First, use the fact that ${\log}_{b} \left(A\right) + {\log}_{b} \left(B\right) = {\log}_{b} \left(A B\right)$ (when $A , B > 0$) to rewrite the equation as ${\log}_{6} \left(\left(x + 8\right) \left(x - 8\right)\right) = 2$, or ${\log}_{6} \left({x}^{2} - 64\right) = 2$.

Now rewrite this last equation in exponential form as $36 = {6}^{2} = {x}^{2} - 64$. Therefore, ${x}^{2} = 100$ and $x = \pm \sqrt{100} = \pm 10$.

Sometimes the solution of logarithmic equations gives extraneous (fictitious) roots, so these should be checked in the original equation (with close attention paid to the domain).

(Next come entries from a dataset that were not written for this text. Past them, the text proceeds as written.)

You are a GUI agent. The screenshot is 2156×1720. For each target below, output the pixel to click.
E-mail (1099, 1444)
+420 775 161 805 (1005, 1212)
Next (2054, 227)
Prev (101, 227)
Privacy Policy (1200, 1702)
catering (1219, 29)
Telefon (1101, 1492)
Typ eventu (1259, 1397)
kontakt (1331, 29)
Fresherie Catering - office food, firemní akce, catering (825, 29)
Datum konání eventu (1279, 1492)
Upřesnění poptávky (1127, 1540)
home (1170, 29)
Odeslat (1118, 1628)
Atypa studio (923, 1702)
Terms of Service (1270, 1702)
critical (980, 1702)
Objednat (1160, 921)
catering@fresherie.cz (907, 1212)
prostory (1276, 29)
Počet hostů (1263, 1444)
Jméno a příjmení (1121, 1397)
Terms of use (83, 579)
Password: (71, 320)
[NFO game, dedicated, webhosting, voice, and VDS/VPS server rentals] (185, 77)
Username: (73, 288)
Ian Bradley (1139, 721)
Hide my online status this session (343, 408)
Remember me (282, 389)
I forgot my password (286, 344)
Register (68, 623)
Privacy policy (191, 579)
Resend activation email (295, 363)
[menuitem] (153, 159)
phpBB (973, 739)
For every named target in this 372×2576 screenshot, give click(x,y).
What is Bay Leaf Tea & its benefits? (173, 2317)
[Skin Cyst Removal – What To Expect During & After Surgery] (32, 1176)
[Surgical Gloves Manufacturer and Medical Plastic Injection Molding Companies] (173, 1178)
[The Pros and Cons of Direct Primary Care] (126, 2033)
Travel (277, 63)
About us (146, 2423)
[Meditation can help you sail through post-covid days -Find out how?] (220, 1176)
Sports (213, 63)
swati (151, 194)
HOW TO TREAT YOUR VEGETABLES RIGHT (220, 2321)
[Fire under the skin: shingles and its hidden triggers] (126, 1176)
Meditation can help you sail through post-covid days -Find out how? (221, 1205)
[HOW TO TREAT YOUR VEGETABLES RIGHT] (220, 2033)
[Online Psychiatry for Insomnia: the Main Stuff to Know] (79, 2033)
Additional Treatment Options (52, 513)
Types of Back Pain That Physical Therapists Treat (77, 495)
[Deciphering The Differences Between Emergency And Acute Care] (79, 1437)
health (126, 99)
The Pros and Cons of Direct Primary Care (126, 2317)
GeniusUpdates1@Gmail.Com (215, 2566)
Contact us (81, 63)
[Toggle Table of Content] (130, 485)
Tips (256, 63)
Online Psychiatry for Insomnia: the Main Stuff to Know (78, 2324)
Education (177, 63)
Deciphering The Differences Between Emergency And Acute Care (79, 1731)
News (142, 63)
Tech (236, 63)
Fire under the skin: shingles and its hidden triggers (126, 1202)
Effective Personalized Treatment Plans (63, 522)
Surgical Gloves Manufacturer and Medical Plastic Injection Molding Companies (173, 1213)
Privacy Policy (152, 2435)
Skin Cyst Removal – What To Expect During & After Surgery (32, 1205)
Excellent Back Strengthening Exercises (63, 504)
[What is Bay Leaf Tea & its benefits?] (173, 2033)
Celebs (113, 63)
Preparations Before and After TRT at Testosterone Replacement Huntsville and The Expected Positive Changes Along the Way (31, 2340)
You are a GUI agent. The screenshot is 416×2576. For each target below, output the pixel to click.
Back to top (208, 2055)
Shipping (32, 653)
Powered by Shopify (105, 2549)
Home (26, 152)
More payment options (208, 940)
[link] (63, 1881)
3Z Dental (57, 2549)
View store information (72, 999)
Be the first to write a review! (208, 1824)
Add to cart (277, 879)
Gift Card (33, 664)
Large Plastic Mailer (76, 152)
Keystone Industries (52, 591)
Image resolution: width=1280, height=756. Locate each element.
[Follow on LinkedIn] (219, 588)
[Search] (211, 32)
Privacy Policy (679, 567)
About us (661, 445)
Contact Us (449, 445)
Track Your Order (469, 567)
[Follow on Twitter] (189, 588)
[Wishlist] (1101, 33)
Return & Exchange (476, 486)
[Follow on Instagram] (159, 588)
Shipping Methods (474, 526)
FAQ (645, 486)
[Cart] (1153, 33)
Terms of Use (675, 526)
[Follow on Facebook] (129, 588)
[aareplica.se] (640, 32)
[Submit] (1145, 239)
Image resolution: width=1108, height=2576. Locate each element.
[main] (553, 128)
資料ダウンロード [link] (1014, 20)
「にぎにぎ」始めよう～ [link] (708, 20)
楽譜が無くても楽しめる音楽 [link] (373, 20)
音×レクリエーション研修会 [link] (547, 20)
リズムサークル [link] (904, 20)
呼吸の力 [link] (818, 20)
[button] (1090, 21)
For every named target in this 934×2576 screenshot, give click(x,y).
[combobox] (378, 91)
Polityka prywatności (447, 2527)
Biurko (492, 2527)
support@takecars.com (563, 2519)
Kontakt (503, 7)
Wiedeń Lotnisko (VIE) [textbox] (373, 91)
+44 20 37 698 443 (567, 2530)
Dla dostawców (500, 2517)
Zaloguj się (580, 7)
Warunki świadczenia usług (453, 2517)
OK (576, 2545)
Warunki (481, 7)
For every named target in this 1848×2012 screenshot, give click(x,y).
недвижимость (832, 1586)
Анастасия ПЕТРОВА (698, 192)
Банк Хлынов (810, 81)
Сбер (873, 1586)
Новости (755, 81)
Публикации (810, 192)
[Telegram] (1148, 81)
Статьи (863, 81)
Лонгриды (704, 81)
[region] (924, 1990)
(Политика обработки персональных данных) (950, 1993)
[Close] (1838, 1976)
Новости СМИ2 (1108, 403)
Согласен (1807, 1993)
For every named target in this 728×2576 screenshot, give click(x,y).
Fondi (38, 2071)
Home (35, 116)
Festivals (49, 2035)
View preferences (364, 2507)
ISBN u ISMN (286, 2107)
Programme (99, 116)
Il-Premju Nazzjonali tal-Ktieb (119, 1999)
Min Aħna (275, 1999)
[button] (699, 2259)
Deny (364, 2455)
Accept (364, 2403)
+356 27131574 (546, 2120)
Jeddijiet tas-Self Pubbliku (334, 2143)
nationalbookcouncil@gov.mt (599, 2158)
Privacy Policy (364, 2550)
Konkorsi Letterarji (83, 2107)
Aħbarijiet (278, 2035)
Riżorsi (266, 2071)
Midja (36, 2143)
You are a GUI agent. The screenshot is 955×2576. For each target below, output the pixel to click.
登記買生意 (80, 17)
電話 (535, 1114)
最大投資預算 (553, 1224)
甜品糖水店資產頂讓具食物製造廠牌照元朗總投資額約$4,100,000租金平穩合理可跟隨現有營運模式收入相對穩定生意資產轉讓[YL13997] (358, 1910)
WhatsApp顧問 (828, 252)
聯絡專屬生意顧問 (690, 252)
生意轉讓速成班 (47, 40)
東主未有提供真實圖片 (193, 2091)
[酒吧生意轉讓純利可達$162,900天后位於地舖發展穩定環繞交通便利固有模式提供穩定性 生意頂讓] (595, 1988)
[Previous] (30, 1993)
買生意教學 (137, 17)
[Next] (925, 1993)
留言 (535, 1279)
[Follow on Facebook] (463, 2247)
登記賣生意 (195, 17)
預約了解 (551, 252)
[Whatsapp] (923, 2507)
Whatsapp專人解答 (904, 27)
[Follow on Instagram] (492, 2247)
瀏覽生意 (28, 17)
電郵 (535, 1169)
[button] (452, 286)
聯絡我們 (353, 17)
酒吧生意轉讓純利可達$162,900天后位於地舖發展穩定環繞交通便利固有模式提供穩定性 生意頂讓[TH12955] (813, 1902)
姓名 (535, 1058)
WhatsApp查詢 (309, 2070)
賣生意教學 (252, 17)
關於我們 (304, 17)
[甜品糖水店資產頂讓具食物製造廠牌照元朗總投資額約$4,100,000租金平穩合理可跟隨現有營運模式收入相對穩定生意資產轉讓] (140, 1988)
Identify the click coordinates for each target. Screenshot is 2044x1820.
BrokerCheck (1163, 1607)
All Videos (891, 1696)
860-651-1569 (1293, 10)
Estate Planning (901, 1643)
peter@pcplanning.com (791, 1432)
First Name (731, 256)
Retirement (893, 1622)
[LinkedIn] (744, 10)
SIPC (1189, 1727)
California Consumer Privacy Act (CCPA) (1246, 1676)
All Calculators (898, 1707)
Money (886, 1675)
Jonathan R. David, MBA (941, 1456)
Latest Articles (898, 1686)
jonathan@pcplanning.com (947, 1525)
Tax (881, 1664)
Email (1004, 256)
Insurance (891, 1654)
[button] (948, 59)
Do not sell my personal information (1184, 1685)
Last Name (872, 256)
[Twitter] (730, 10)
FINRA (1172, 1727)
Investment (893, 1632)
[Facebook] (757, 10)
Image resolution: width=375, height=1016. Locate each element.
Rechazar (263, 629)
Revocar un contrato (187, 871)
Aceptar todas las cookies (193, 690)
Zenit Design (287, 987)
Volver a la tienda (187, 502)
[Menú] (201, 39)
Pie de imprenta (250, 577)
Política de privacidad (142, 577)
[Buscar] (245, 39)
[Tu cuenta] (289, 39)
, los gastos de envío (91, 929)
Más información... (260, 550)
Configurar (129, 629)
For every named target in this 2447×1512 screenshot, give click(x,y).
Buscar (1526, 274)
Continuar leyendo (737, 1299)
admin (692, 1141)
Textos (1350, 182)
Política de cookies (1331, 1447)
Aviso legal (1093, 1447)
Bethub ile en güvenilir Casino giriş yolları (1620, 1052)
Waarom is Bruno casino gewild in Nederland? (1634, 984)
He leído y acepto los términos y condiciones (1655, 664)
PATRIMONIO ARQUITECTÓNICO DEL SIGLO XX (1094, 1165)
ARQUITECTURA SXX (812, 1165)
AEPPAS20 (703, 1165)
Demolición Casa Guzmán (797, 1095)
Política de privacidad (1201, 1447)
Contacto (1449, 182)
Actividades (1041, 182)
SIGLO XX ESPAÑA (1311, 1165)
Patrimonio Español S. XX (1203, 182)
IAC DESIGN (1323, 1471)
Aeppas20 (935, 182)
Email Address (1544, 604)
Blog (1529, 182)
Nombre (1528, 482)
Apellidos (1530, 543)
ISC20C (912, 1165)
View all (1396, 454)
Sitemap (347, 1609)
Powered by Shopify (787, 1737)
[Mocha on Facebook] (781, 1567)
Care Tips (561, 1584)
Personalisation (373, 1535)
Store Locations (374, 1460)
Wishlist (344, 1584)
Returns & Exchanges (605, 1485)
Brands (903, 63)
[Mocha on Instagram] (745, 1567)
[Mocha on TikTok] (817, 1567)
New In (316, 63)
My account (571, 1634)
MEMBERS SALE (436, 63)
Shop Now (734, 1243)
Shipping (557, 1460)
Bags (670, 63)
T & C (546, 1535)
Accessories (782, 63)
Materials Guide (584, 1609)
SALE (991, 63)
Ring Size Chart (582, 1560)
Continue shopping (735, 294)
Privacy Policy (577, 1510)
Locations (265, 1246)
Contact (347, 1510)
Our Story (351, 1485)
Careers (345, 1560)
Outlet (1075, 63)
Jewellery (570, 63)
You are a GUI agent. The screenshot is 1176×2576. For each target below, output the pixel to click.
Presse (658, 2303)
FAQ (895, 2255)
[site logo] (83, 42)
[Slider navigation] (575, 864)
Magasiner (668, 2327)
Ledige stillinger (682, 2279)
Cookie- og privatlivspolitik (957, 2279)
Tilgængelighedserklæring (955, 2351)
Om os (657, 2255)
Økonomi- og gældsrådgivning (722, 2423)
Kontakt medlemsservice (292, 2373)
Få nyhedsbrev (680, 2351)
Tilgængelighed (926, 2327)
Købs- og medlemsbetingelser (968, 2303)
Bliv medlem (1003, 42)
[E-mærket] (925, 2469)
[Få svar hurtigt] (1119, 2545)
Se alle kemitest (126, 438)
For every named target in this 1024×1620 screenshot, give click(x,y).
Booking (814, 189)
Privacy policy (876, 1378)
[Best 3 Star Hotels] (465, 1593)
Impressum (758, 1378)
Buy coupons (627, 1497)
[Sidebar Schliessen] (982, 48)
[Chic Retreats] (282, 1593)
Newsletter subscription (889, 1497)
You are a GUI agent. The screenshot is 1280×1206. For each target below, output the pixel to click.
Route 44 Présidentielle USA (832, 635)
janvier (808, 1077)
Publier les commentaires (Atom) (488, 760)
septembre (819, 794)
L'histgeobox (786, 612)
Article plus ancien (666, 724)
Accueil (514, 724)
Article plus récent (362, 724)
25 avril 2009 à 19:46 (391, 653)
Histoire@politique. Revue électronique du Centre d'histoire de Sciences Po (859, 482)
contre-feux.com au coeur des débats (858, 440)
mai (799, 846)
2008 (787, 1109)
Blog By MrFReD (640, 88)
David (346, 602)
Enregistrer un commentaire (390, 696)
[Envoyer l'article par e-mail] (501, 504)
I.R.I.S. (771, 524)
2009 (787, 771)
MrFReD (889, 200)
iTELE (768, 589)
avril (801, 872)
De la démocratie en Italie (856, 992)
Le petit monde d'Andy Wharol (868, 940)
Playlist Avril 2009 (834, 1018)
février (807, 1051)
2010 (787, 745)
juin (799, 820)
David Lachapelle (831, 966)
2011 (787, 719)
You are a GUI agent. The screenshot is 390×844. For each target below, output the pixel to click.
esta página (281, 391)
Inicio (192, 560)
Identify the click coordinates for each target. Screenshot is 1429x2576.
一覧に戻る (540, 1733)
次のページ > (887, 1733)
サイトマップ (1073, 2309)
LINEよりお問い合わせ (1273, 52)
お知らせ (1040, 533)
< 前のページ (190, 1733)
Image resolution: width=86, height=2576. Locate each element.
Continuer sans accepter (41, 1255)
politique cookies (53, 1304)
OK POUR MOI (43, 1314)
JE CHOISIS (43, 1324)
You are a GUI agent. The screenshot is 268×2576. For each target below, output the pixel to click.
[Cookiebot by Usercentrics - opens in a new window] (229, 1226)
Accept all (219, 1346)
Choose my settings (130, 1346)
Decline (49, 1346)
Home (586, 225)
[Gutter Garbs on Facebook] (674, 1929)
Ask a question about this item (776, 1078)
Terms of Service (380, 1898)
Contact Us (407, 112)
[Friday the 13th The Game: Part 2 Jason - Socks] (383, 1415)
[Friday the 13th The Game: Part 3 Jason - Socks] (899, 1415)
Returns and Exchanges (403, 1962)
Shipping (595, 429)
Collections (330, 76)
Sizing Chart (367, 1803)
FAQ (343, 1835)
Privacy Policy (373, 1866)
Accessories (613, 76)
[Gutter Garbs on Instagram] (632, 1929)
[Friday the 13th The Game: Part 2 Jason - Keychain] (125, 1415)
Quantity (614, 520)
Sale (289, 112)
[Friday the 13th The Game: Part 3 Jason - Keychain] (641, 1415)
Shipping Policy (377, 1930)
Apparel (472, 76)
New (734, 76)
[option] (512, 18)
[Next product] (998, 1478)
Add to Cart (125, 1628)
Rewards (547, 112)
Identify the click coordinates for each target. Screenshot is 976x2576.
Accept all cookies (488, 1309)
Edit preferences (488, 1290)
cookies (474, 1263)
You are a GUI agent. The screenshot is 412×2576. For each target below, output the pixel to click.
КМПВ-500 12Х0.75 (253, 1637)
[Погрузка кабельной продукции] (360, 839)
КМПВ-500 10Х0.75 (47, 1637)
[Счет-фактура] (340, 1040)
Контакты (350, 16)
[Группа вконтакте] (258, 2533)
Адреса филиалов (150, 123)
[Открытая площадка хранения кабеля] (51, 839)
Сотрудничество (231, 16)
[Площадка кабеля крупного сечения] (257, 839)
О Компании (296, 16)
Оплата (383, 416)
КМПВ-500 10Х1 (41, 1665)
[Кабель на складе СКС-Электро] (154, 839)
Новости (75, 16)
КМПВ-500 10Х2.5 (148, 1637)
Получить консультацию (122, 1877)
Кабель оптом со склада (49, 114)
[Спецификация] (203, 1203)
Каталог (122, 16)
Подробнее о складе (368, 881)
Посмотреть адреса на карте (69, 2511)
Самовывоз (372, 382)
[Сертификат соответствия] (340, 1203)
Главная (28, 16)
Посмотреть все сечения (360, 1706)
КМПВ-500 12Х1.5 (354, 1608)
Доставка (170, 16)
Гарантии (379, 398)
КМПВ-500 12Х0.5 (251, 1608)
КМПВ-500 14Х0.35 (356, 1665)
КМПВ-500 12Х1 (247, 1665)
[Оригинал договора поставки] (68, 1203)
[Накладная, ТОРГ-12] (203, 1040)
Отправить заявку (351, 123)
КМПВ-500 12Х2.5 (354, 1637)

In fact, $x = - 10$ is an extraneous solution since ${\log}_{6} \left(z\right)$ is only defined for $z > 0$.

What about $x = 10$? Upon substitution, the left-hand side of the original equation becomes ${\log}_{6} \left(18\right) + {\log}_{6} \left(2\right) = {\log}_{6} \left(36\right) = 2$, so it works.